# Frage: Wasserlinsen - Fluch oder Segen!?



## Zacky (20. Juli 2014)

Hallo.

Ich habe nun seit einigen Wochen __ Wasserlinsen auf dem Teich. Wie ich mir diese in den Teich geholt habe, kann ich nicht genau sagen, denke aber, dass es von den jährlichen Entenbesuch enigetragen wurde.

Die Wasserlinsen werden aber von Tag zu Tag mehr, schwimmen bereits in der Vorfilterkammer und der Skimmer saugt sie auch nur noch schwer von der Teichoberfläche, da viele natürlich in den Pflanzzonen fest hängen.

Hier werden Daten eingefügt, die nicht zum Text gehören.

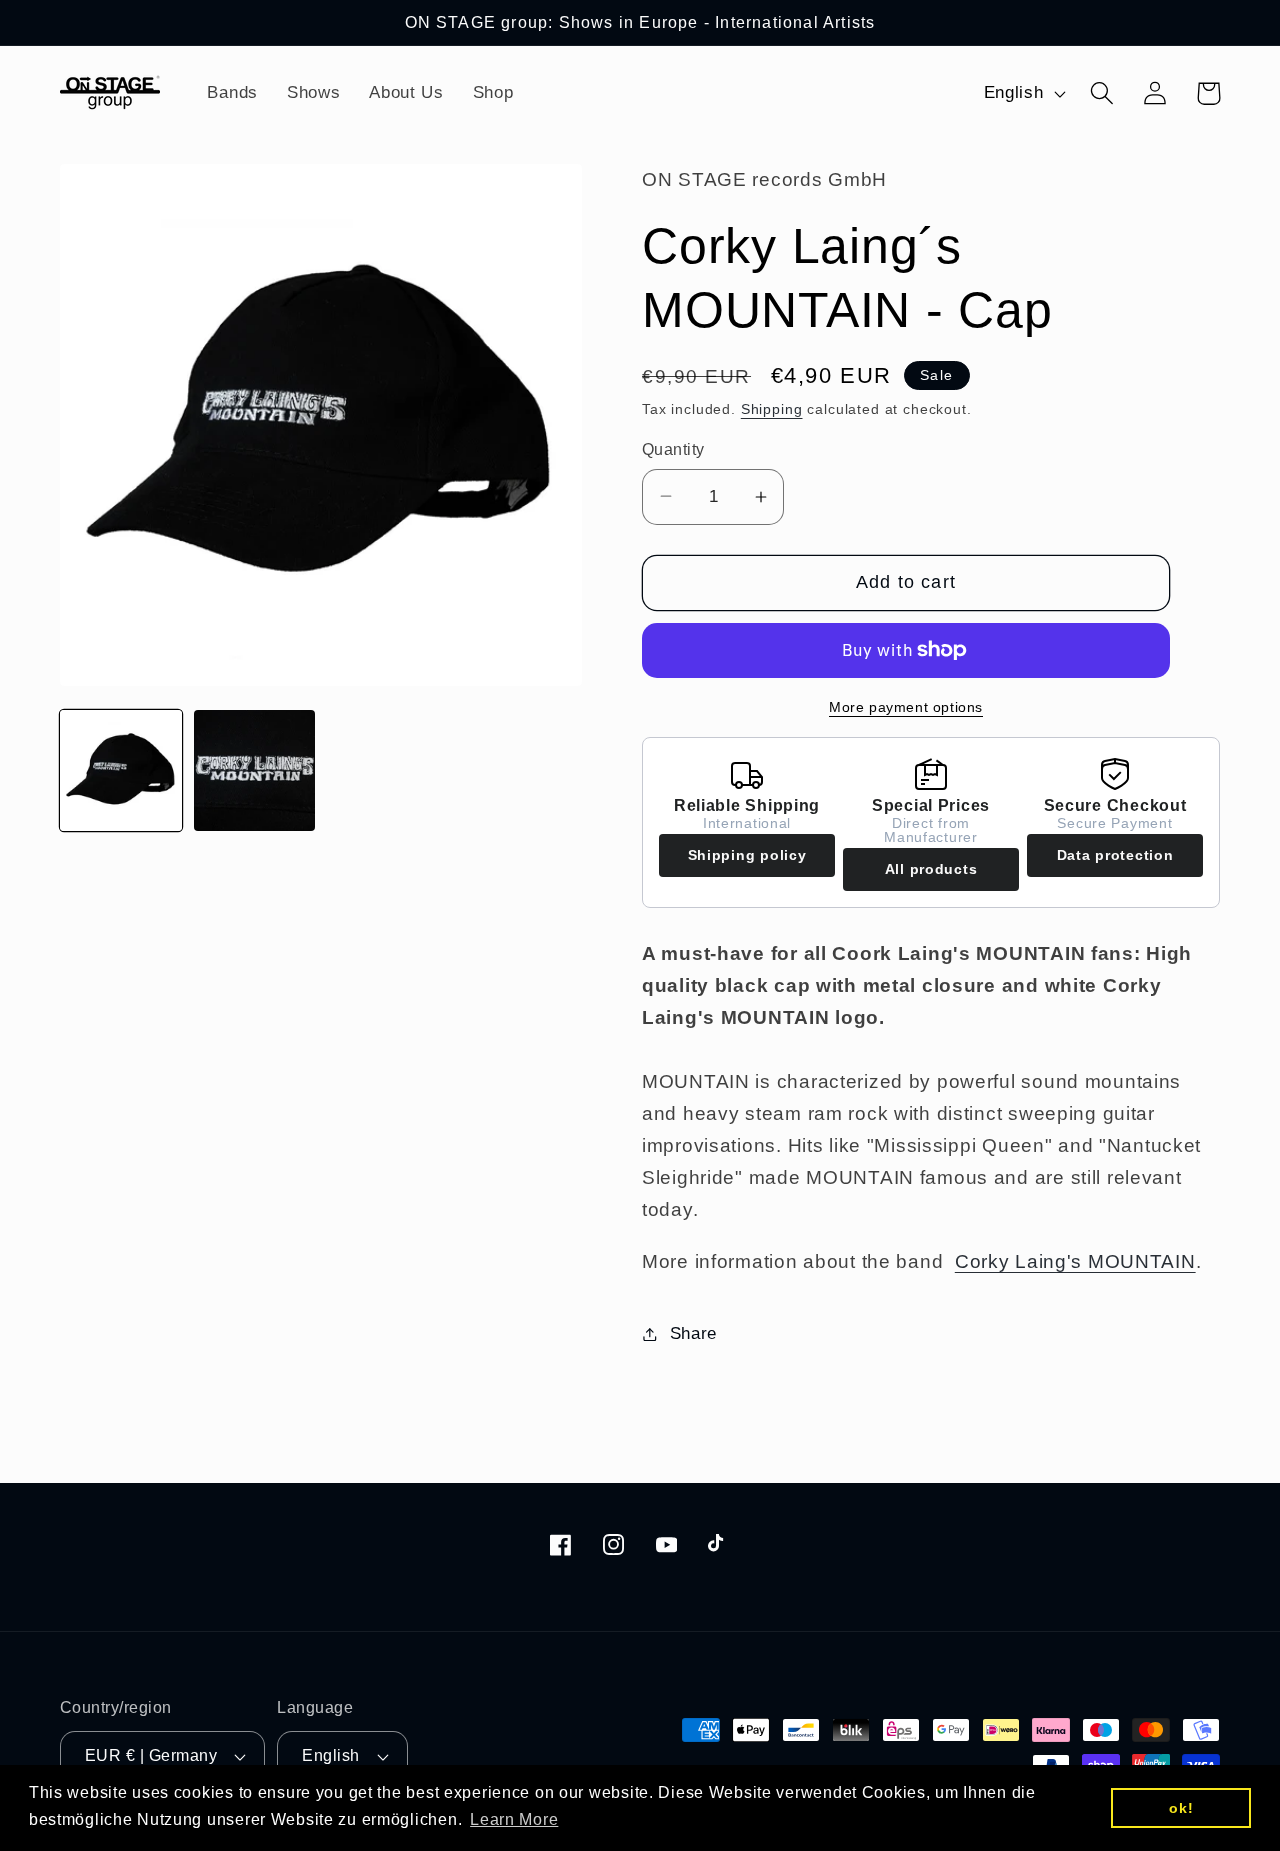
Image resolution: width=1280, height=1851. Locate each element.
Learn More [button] (514, 1819)
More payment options (906, 707)
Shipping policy (747, 855)
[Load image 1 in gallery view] (121, 771)
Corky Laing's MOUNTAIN (1075, 1261)
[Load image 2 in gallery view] (255, 771)
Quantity (673, 449)
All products (931, 869)
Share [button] (693, 1333)
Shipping (772, 409)
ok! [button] (1181, 1808)
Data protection (1115, 855)
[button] (1102, 93)
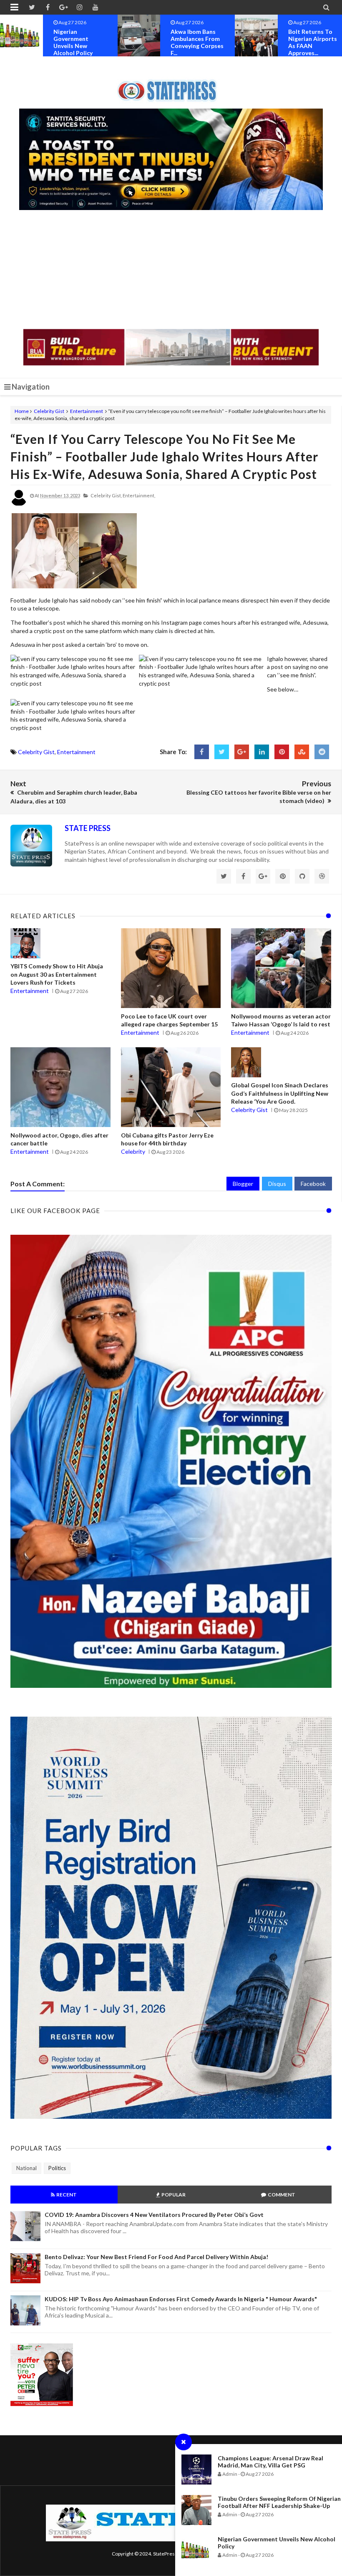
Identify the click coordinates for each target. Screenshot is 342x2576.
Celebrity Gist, (106, 495)
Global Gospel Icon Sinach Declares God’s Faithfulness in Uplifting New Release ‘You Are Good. (279, 1093)
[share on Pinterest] (281, 751)
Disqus (277, 1183)
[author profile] (18, 504)
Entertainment (86, 411)
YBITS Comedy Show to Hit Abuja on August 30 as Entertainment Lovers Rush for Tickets (56, 974)
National (26, 2168)
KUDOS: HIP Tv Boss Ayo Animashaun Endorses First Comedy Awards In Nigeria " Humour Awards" (181, 2298)
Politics (57, 2168)
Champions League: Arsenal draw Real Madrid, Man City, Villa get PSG (270, 2461)
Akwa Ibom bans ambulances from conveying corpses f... (79, 42)
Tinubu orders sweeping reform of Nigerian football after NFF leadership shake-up (279, 2502)
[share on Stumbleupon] (301, 751)
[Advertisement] (171, 270)
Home (22, 411)
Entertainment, (139, 495)
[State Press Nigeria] (171, 85)
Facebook (313, 1183)
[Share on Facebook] (201, 751)
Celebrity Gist (49, 411)
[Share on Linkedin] (261, 751)
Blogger (243, 1183)
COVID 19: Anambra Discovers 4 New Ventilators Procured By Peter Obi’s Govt (154, 2214)
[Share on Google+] (241, 751)
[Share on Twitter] (221, 751)
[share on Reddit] (321, 751)
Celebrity (133, 1151)
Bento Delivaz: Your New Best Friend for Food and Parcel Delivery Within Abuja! (156, 2256)
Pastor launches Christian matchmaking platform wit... (311, 42)
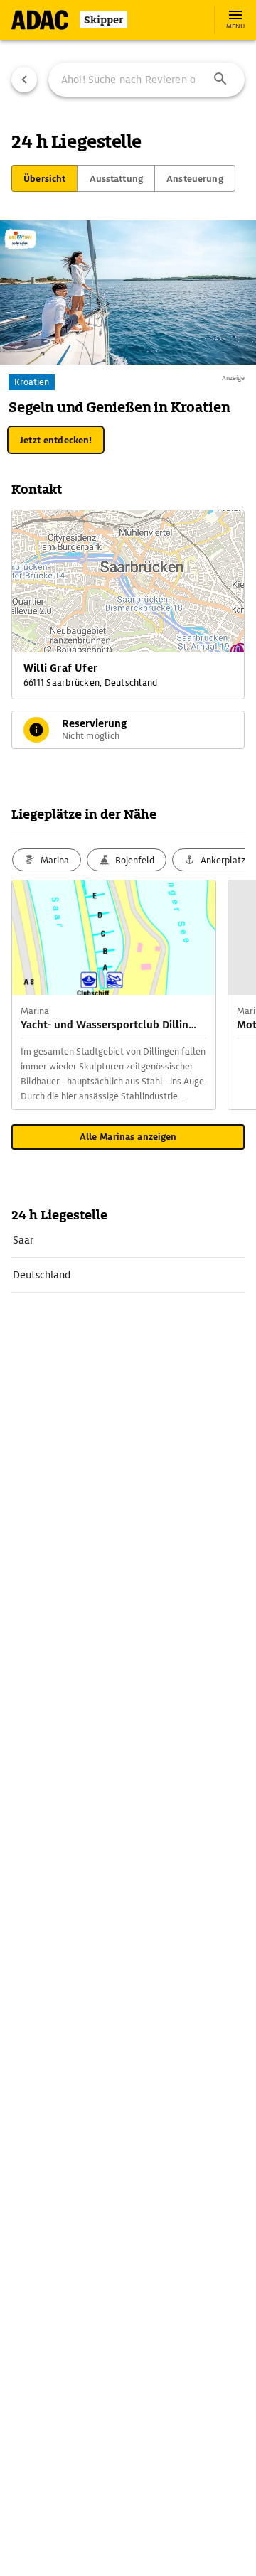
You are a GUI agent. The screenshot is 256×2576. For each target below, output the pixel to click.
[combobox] (146, 80)
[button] (220, 79)
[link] (128, 1240)
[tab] (44, 178)
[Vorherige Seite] (24, 79)
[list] (128, 1258)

Das potenziell positive Wachstum beziehe ich mal auf einen zu hohen Nährstoffgehalt!? Richtig!? Ist es dann gut oder eher schlecht, dass sich die Linsen so schön vermehren!? Wirken diese sich positiv oder negativ aus? Muss ich was gegen diese Linsen tun?

Danke


----------



## Michael der 2. (20. Juli 2014)

Hi

Ich habe auch ein paar __ Wasserlinsen. Es sind aber wirklich nur wenige, die vereinzelt am Ufer schwimmen. Im ersten Jahr habe ich sie radikal entfernt und es sind immer wieder welche aufgetaucht. Das hab ich gemacht, weil man eben schon sehr viel darüber lesen kann. Dieses Jahr hab ich keine raus gefischt. Die Plage ist ausgeblieben und ich kann auch nicht wirklich sagen, dass sie sich vermehrt haben.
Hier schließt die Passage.